What you should do
Find the line with "Bedlington (9, 2126)" and the line with "Morpeth (53, 2126)" in the entries below; output exactly those two lines, every line between them, and no others.

Items from a dataset
---*---

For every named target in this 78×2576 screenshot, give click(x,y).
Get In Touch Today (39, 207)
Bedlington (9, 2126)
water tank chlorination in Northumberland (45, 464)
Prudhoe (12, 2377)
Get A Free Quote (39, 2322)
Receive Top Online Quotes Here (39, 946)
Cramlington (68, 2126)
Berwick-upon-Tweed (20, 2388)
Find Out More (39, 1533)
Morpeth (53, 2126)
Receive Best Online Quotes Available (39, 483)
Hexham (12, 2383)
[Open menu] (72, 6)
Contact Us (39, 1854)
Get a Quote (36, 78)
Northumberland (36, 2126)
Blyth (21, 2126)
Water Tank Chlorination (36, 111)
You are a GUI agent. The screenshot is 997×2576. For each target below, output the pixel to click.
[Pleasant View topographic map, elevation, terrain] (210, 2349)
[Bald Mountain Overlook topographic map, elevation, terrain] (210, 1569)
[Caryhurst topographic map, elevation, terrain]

---*---

Response
Bedlington (9, 2126)
water tank chlorination in Northumberland (45, 464)
Prudhoe (12, 2377)
Get A Free Quote (39, 2322)
Receive Top Online Quotes Here (39, 946)
Cramlington (68, 2126)
Berwick-upon-Tweed (20, 2388)
Find Out More (39, 1533)
Morpeth (53, 2126)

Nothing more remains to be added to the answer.